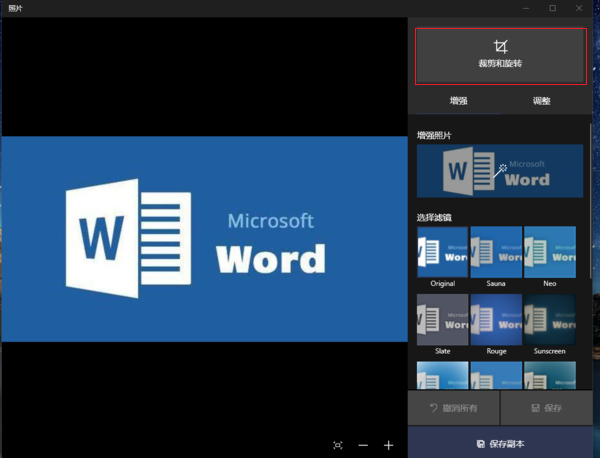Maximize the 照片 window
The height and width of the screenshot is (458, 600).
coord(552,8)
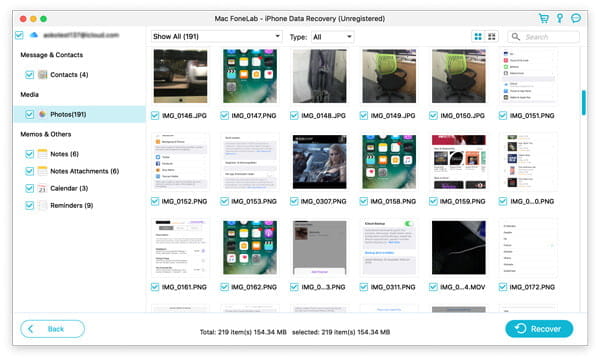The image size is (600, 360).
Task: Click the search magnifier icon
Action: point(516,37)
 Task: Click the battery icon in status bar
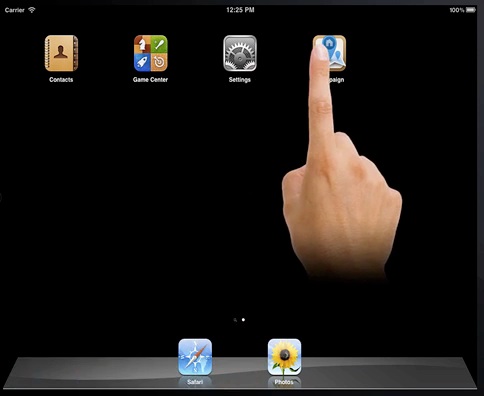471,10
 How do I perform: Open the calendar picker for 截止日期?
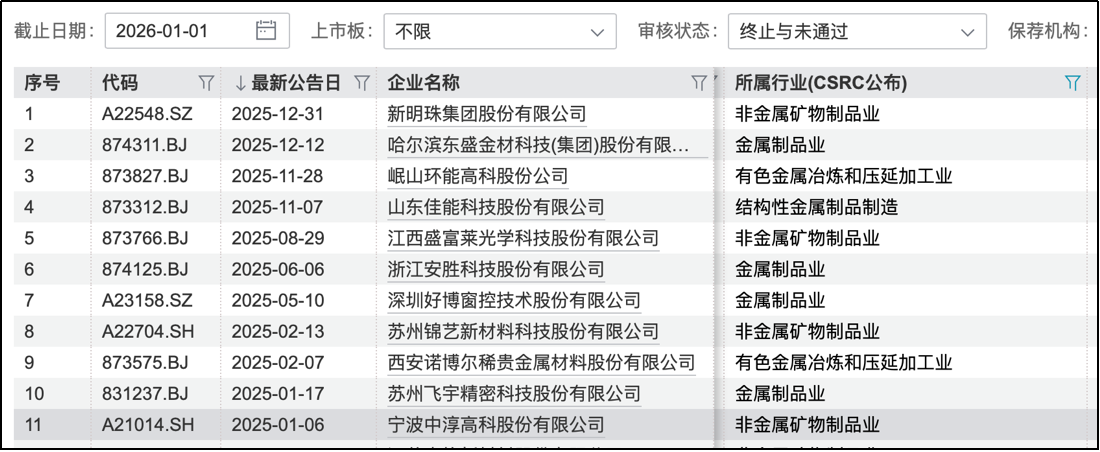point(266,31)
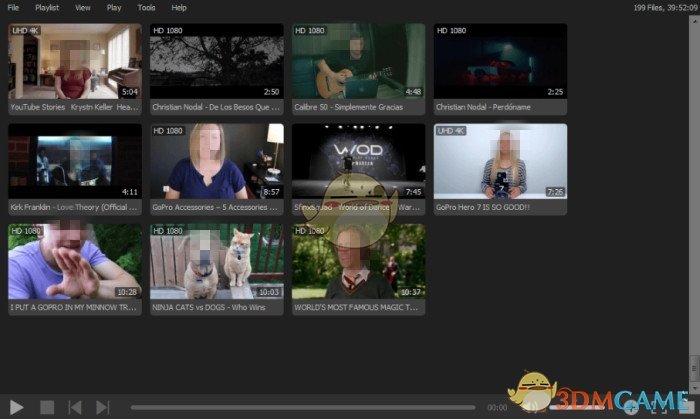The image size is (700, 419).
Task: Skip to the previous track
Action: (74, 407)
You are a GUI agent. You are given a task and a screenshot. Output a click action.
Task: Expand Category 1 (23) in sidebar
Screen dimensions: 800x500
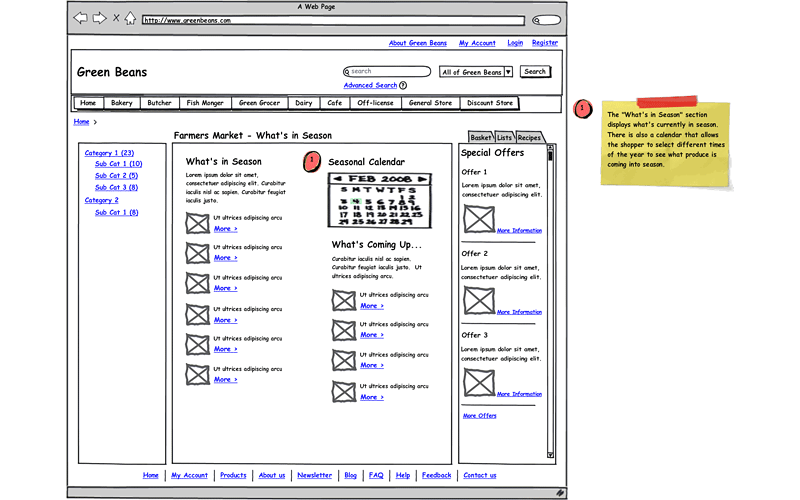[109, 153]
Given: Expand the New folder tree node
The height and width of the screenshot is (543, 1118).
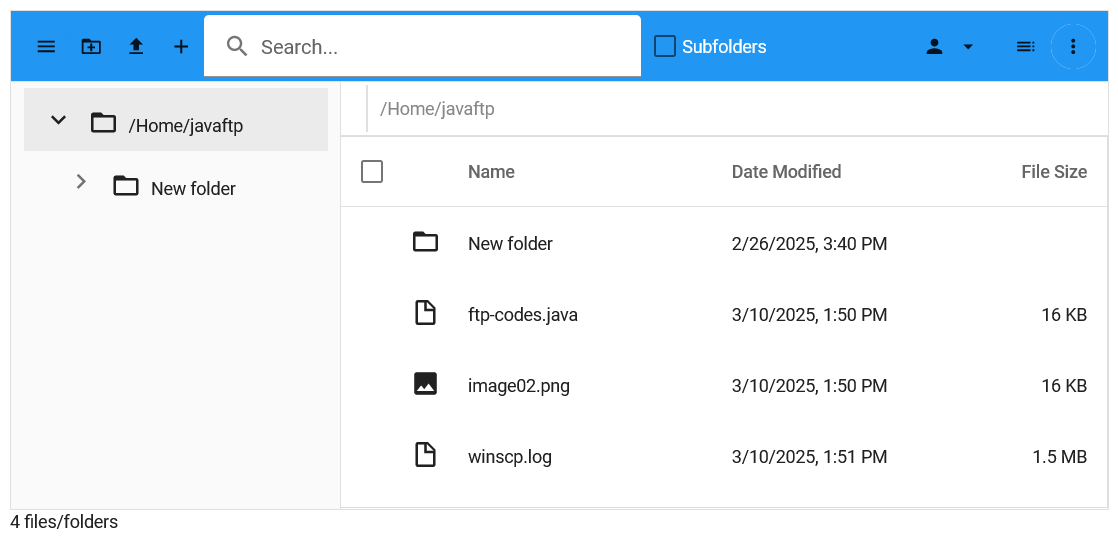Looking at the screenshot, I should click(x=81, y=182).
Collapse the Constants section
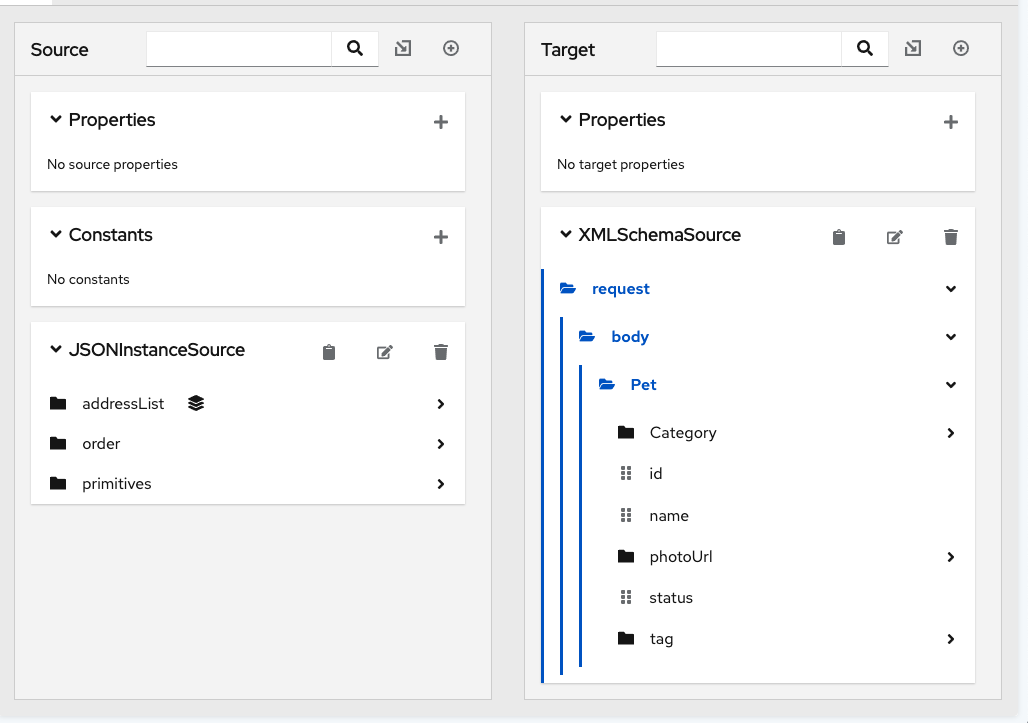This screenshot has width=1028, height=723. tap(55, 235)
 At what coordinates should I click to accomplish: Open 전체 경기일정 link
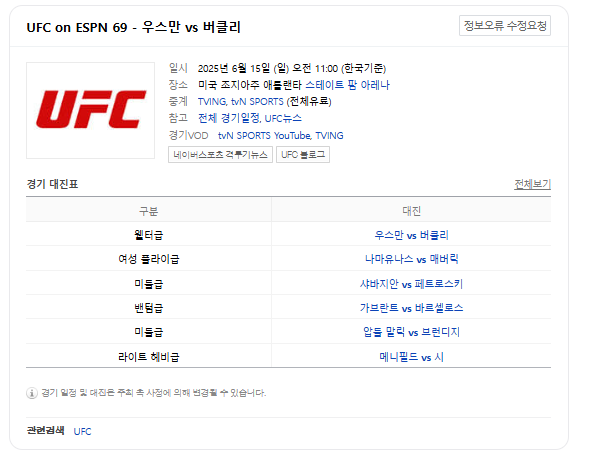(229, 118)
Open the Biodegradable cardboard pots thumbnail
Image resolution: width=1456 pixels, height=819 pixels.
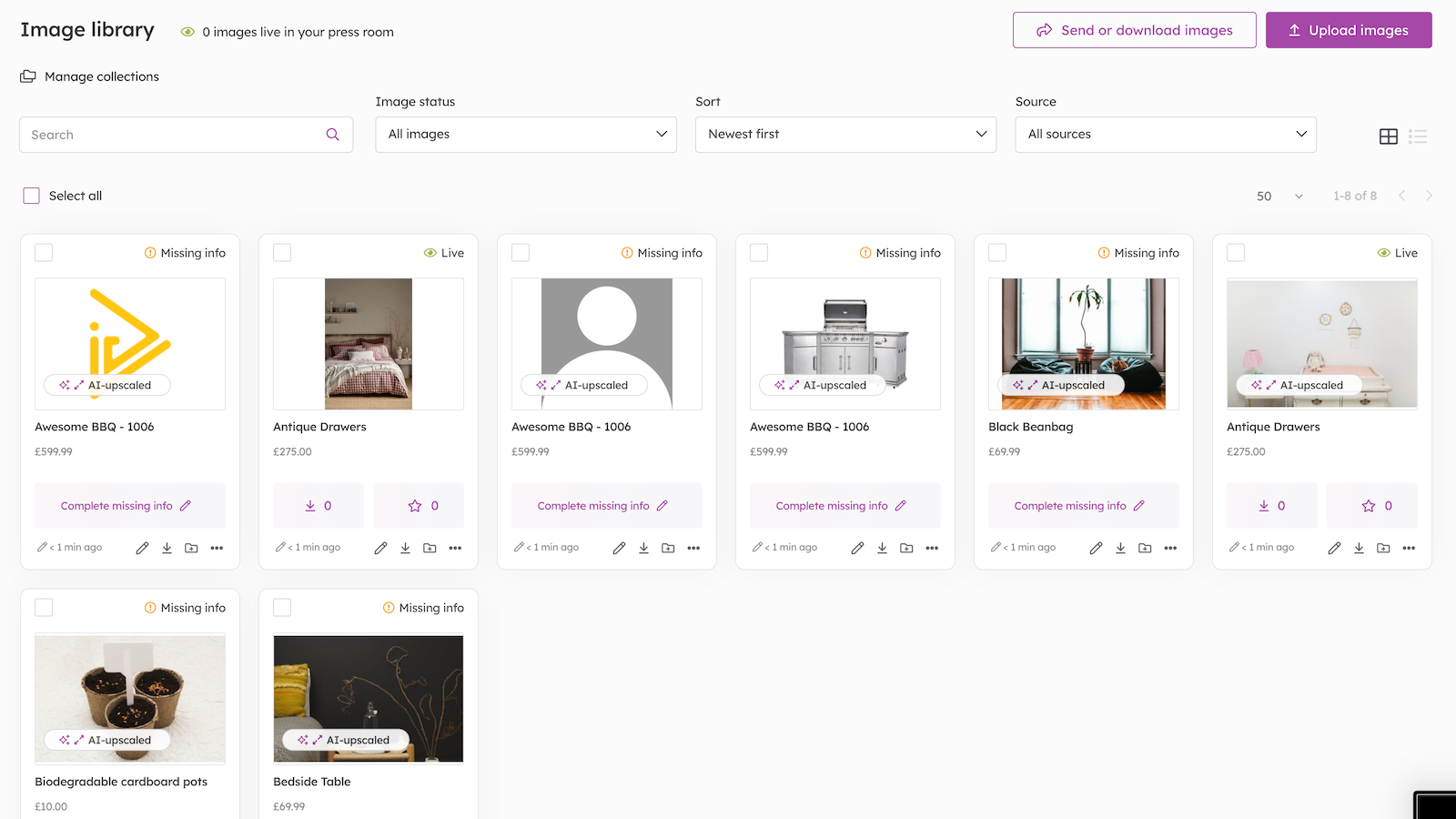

--------

## DESCRIPTION OF THE TASK:
Your task is to set down exactly the lines that run from the line holding "Screen dimensions: 800x500" through the close of the entries, including both ends. Pictures stay out.

## FINISHED TASK:
Screen dimensions: 800x500
[109, 153]
Given: Expand the New folder tree node
The height and width of the screenshot is (543, 1118).
Looking at the screenshot, I should click(x=81, y=182).
Collapse the Constants section
This screenshot has width=1028, height=723. tap(55, 235)
 At what coordinates should I click to accomplish: Open 전체 경기일정 link
(229, 118)
Open the Biodegradable cardboard pots thumbnail
Image resolution: width=1456 pixels, height=819 pixels.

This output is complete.